30th September 2014
This content originally appeared in our newsletter between August and September 2014 and reflected our views at the time.
What is coercive control?
Coercive control describes a range or pattern of behaviours that enable a perpetrator to maintain or regain control of a partner, ex-partner or family member.
In March 2013, the cross-government definition of domestic abuse was extended to include ‘any incident or pattern of incidents of controlling, coercive, threatening behaviour, violence or abuse between those aged 16 or over who are, or have been, intimate partners or family members regardless of gender or sexuality.'
Last month (21st August), the Home Secretary opened a consultation to establish whether a specific offence capturing patterns of coercive and controlling behaviour in intimate relationships should be introduced.
What are the characteristics of coercive control?
The types of coercive control being used will differ from victim to victim. Perpetrators will often use a combination of tactics and/or take advantage of any perceived weaknesses or insecurities in order to maximise the victim's distress. Some examples might include:
- Controlling or observing the victim's daily activities, including: making them account for their time; restricting access to money; restricting their movements (including being locked in the property).
- Isolating the victim from family and friends; intercepting messages or phone calls.
- Constant criticism of victim's role as a partner, spouse or parent.
- Threats of suicide/homicide/familicide.
- Preventing the victim from taking medication or accessing care (especially relevant for victims with disabilities).
- Using children to control their partner, eg threats to take the children away.
- Extreme dominance; a sense of ‘entitlement' to partner or the partner's services, obedience etc - no matter what.
- Extreme jealousy (“If I can't have you, no one can”), giving the victim cause to believe they will act on this.
- Threats to damage the property and cause injury to pets.
- Threats to expose sensitive information (eg sexual activity) or make false allegations to family members, religious or local community including via photos or the internet.
- Involvement of wider family members or the community; crimes in the name of ‘honour'.
- Manipulation of information given to professionals.
How prevalent is coercive control among victims of domestic abuse?
Data from SafeLives' Insights service found that patterns of coercive and controlling behaviour were present in around 80% of cases. Among victims who experienced no physical abuse, only 17% made a report to the police.
What should I do if I suspect coercive control is taking place?
In the first instance:
- Make a referral to a specialist domestic abuse or Idva service at the earliest opportunity. Visit your local authority website for information on domestic abuse services in your area.

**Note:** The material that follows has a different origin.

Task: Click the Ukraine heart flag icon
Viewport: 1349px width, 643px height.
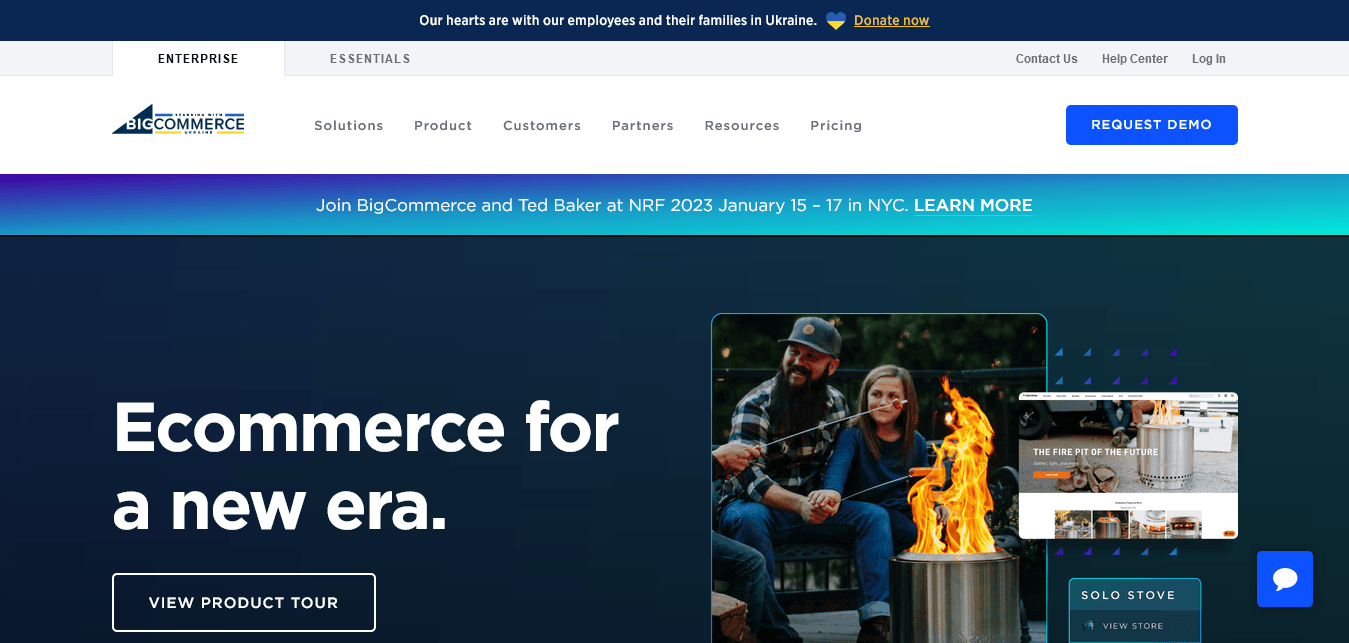Action: [x=835, y=20]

- Consider making a referral to children's services to ensure any children are protected. Record any strategies that the perpetrator is using, for example: if the perpetrator does not let the victim leave the house, what is the impact on the child?
- If you are working with a young person under the age of 18, refer to specialist young people's service where available locally, or to children's services where there are safeguarding concerns.
If you work with the victim on an ongoing basis, you should also:
- Never assume an incident is a ‘one off' - look for patterns of abusive behaviour.
- Be aware of the victim's levels of fear and the impact this is having on them and their children, including their family, social and work life. They may have difficulty articulating the abuse and what they are afraid of.
- Refer to the Severity of Abuse Grid to help assess whether the harassment, stalking or emotional abuse is getting worse, or happening more often.
- Suggest that the victim keeps a diary of events, where safe to do so, to enable them to gather evidence of the abuse. Use a Power and Control Wheel to help them articulate this.
- Be mindful of inadvertently colluding with the perpetrator, and further isolating the victim. For example, the perpetrator may pose as a victim or manipulate professionals around them. If you have any concerns, speak to your local specialist domestic abuse or Idva service.